-- Begin PASSAGE --

Question

Which mixture of the solutions will lead to the formation of negatively charged colloidal $[AgI{]}^{-1}$ sol ?

• A. $50mL$ of $1M$ $AgN{O}_3$ + $50mL$ of $0.5M$ $KI$
• B. $50mL$ of $1M$ $AgN{O}_3$ + $50mL$ of $2M$ $KI$
• C. $50mL$ of $2M$ $AgN{O}_3$ + $50mL$ of $1.5M$ $KI$
• D. $50mL$ of $0.1M$ $AgN{O}_3$ + $50mL$ of $0.1M$ $KI$

Answer 1

The correct option is B $50mL$ of $1M$ $AgN{O}_3$ + $50mL$ of $2M$ $KI$

Generally, the charge present on the colloid is due to the adsorption of common ion from the dispersion medium. Since the millimoles of $KI$ formed is maximum in option (2) $(50\times 2=100)$, it acts as the solvent and the anion $I^{–}$ is adsorbed by the colloid $AgI$ formed.

-- End PASSAGE --
-- Begin EXTRACTED DATA --

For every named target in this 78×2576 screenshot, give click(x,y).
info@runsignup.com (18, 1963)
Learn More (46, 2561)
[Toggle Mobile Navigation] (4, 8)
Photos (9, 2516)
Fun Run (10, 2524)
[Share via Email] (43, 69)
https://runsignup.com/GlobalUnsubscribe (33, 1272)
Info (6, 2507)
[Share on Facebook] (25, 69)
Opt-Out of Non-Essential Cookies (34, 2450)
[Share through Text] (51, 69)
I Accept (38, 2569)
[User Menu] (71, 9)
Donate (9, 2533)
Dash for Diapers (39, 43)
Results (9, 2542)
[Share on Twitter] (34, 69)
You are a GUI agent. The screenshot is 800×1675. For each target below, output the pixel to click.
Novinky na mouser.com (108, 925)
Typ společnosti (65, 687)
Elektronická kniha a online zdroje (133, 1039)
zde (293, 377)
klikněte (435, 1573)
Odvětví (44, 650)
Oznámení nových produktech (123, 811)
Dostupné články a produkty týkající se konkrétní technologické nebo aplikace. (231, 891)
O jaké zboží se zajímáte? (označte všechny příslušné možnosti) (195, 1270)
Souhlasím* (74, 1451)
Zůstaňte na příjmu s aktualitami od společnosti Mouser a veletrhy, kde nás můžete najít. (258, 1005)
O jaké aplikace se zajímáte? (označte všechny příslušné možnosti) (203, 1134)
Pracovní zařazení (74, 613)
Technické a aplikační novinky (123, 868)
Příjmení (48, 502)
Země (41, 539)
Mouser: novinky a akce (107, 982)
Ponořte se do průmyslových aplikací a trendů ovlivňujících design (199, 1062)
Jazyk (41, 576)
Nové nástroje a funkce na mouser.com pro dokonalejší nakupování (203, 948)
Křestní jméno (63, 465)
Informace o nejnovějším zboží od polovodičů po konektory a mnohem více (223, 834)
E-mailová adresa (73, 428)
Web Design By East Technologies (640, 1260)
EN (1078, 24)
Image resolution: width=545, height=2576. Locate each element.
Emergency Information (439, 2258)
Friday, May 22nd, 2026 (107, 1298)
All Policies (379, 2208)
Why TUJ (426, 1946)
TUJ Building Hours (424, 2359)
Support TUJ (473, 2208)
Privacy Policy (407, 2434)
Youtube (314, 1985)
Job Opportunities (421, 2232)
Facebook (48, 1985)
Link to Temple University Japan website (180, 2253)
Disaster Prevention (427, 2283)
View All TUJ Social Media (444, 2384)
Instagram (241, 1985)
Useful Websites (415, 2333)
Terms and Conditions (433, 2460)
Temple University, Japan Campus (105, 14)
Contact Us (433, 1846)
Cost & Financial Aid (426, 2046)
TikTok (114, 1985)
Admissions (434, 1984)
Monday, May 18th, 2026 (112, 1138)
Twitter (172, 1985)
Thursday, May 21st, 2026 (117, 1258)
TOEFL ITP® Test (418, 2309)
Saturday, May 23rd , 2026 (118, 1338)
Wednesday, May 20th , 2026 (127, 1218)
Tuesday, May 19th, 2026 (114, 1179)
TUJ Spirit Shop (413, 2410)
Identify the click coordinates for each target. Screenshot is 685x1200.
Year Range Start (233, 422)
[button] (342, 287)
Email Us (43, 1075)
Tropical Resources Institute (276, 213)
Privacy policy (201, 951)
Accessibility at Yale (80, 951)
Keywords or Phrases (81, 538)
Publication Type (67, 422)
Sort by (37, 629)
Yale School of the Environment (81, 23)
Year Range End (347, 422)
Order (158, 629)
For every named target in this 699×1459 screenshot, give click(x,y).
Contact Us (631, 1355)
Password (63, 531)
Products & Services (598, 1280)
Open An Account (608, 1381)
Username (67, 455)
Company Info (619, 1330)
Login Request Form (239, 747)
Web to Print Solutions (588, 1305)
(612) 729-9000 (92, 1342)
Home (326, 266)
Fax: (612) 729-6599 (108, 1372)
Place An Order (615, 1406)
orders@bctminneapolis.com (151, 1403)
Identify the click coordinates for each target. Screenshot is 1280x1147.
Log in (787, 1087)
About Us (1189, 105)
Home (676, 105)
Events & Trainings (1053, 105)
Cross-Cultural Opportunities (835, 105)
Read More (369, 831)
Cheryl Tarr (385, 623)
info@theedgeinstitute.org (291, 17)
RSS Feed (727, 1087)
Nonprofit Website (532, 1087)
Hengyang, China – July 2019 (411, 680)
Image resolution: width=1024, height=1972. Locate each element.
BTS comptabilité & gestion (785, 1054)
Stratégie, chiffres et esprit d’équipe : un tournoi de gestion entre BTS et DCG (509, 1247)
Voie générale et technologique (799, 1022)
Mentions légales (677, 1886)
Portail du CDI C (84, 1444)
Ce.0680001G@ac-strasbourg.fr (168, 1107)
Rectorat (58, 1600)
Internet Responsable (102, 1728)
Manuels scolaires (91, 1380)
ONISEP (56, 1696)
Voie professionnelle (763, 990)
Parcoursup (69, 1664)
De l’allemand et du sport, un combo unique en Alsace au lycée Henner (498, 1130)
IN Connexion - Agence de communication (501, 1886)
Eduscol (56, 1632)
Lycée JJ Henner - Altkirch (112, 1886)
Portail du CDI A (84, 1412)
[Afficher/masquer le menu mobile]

-- End EXTRACTED DATA --

◆ WRITTEN REQUEST 1 ◆
From the colloidal AgI passage above, copy out word for word the part that begins with the words containing "The correct option" and ends with "colloid $AgI$ formed.".
◆ WRITTEN REQUEST 2 ◆
In the colloidal AgI passage, which ion does the AgI colloid adsorb?

◆ EXPECTED ANSWER 1 ◆
The correct option is B $50mL$ of $1M$ $AgN{O}_3$ + $50mL$ of $2M$ $KI$

Generally, the charge present on the colloid is due to the adsorption of common ion from the dispersion medium. Since the millimoles of $KI$ formed is maximum in option (2) $(50\times 2=100)$, it acts as the solvent and the anion $I^{–}$ is adsorbed by the colloid $AgI$ formed.

◆ EXPECTED ANSWER 2 ◆
The anion I⁻ (iodide).